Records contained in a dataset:
++++
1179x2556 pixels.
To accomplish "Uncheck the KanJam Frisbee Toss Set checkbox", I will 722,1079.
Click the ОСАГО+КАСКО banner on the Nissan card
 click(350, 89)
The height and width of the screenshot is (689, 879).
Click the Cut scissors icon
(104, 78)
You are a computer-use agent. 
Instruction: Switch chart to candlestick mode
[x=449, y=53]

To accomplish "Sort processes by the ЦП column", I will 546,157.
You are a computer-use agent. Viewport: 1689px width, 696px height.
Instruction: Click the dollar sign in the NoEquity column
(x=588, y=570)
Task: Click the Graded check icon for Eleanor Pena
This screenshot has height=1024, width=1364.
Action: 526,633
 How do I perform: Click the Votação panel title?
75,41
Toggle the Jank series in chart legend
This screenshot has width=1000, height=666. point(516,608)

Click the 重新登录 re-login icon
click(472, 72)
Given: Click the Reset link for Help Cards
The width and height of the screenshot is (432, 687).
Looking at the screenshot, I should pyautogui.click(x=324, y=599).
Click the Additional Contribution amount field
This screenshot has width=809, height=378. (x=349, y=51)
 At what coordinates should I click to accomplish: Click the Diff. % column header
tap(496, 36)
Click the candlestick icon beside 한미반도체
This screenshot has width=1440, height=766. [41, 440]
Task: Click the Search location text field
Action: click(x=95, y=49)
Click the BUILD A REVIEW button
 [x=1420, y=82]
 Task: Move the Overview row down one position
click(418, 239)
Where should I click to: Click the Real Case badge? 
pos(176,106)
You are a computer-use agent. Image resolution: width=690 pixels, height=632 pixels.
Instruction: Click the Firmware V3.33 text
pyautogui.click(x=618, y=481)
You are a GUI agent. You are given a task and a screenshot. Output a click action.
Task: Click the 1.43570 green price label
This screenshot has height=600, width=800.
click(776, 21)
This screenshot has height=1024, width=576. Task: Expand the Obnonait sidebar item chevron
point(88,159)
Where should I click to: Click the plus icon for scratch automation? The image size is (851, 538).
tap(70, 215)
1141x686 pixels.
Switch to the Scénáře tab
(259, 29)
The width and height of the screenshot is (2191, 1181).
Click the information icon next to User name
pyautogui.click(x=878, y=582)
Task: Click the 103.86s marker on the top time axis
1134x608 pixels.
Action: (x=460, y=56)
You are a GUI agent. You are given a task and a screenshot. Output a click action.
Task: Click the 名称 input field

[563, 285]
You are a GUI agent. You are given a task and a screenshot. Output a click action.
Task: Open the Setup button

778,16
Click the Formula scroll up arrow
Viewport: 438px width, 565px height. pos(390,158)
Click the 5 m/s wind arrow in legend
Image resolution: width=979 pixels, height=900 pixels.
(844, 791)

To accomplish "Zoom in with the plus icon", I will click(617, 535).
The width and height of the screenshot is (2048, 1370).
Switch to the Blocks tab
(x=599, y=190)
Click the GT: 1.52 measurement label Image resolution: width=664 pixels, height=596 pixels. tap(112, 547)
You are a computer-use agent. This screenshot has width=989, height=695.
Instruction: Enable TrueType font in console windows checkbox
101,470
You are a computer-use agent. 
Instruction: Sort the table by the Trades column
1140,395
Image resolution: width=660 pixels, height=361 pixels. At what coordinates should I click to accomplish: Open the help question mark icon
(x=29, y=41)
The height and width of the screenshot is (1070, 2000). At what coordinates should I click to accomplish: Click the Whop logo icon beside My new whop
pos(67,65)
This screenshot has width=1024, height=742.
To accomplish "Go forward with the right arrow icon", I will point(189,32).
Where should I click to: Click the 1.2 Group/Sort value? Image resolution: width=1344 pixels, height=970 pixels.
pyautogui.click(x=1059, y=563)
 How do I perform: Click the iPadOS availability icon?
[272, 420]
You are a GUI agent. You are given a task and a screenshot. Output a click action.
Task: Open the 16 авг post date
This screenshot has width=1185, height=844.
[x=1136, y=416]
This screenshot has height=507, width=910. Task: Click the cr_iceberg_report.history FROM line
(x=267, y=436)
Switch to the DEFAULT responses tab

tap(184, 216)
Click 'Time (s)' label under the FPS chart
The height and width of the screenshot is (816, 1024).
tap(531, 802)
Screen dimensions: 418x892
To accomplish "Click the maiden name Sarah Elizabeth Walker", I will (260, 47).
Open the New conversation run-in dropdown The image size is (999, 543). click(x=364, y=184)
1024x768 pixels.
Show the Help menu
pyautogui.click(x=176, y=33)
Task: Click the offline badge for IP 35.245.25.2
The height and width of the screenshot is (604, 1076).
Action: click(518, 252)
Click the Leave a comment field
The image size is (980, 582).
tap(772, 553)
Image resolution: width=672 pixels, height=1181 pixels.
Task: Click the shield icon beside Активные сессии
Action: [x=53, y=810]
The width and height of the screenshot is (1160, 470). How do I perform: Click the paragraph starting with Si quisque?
++++
What the exercise asks
Reproduce each line above exactly.

Task answer
1179x2556 pixels.
To accomplish "Uncheck the KanJam Frisbee Toss Set checkbox", I will 722,1079.
Click the ОСАГО+КАСКО banner on the Nissan card
 click(350, 89)
The height and width of the screenshot is (689, 879).
Click the Cut scissors icon
(104, 78)
You are a computer-use agent. 
Instruction: Switch chart to candlestick mode
[x=449, y=53]

To accomplish "Sort processes by the ЦП column", I will 546,157.
You are a computer-use agent. Viewport: 1689px width, 696px height.
Instruction: Click the dollar sign in the NoEquity column
(x=588, y=570)
Task: Click the Graded check icon for Eleanor Pena
This screenshot has height=1024, width=1364.
Action: 526,633
 How do I perform: Click the Votação panel title?
75,41
Toggle the Jank series in chart legend
This screenshot has width=1000, height=666. point(516,608)

Click the 重新登录 re-login icon
click(472, 72)
Given: Click the Reset link for Help Cards
The width and height of the screenshot is (432, 687).
Looking at the screenshot, I should pyautogui.click(x=324, y=599).
Click the Additional Contribution amount field
This screenshot has width=809, height=378. (x=349, y=51)
 At what coordinates should I click to accomplish: Click the Diff. % column header
tap(496, 36)
Click the candlestick icon beside 한미반도체
This screenshot has width=1440, height=766. [41, 440]
Task: Click the Search location text field
Action: click(x=95, y=49)
Click the BUILD A REVIEW button
 [x=1420, y=82]
 Task: Move the Overview row down one position
click(418, 239)
Where should I click to: Click the Real Case badge? 
pos(176,106)
You are a computer-use agent. Image resolution: width=690 pixels, height=632 pixels.
Instruction: Click the Firmware V3.33 text
pyautogui.click(x=618, y=481)
You are a GUI agent. You are given a task and a screenshot. Output a click action.
Task: Click the 1.43570 green price label
This screenshot has height=600, width=800.
click(776, 21)
This screenshot has height=1024, width=576. Task: Expand the Obnonait sidebar item chevron
point(88,159)
Where should I click to: Click the plus icon for scratch automation? The image size is (851, 538).
tap(70, 215)
1141x686 pixels.
Switch to the Scénáře tab
(259, 29)
The width and height of the screenshot is (2191, 1181).
Click the information icon next to User name
pyautogui.click(x=878, y=582)
Task: Click the 103.86s marker on the top time axis
1134x608 pixels.
Action: (x=460, y=56)
You are a GUI agent. You are given a task and a screenshot. Output a click action.
Task: Click the 名称 input field

[563, 285]
You are a GUI agent. You are given a task and a screenshot. Output a click action.
Task: Open the Setup button

778,16
Click the Formula scroll up arrow
Viewport: 438px width, 565px height. pos(390,158)
Click the 5 m/s wind arrow in legend
Image resolution: width=979 pixels, height=900 pixels.
(844, 791)

To accomplish "Zoom in with the plus icon", I will click(617, 535).
The width and height of the screenshot is (2048, 1370).
Switch to the Blocks tab
(x=599, y=190)
Click the GT: 1.52 measurement label Image resolution: width=664 pixels, height=596 pixels. tap(112, 547)
You are a computer-use agent. This screenshot has width=989, height=695.
Instruction: Enable TrueType font in console windows checkbox
101,470
You are a computer-use agent. 
Instruction: Sort the table by the Trades column
1140,395
Image resolution: width=660 pixels, height=361 pixels. At what coordinates should I click to accomplish: Open the help question mark icon
(x=29, y=41)
The height and width of the screenshot is (1070, 2000). At what coordinates should I click to accomplish: Click the Whop logo icon beside My new whop
pos(67,65)
This screenshot has width=1024, height=742.
To accomplish "Go forward with the right arrow icon", I will point(189,32).
Where should I click to: Click the 1.2 Group/Sort value? Image resolution: width=1344 pixels, height=970 pixels.
pyautogui.click(x=1059, y=563)
 How do I perform: Click the iPadOS availability icon?
[272, 420]
You are a GUI agent. You are given a task and a screenshot. Output a click action.
Task: Open the 16 авг post date
This screenshot has width=1185, height=844.
[x=1136, y=416]
This screenshot has height=507, width=910. Task: Click the cr_iceberg_report.history FROM line
(x=267, y=436)
Switch to the DEFAULT responses tab

tap(184, 216)
Click 'Time (s)' label under the FPS chart
The height and width of the screenshot is (816, 1024).
tap(531, 802)
Screen dimensions: 418x892
To accomplish "Click the maiden name Sarah Elizabeth Walker", I will (260, 47).
Open the New conversation run-in dropdown The image size is (999, 543). click(x=364, y=184)
1024x768 pixels.
Show the Help menu
pyautogui.click(x=176, y=33)
Task: Click the offline badge for IP 35.245.25.2
The height and width of the screenshot is (604, 1076).
Action: click(518, 252)
Click the Leave a comment field
The image size is (980, 582).
tap(772, 553)
Image resolution: width=672 pixels, height=1181 pixels.
Task: Click the shield icon beside Активные сессии
Action: [x=53, y=810]
The width and height of the screenshot is (1160, 470). How do I perform: Click the paragraph starting with Si quisque?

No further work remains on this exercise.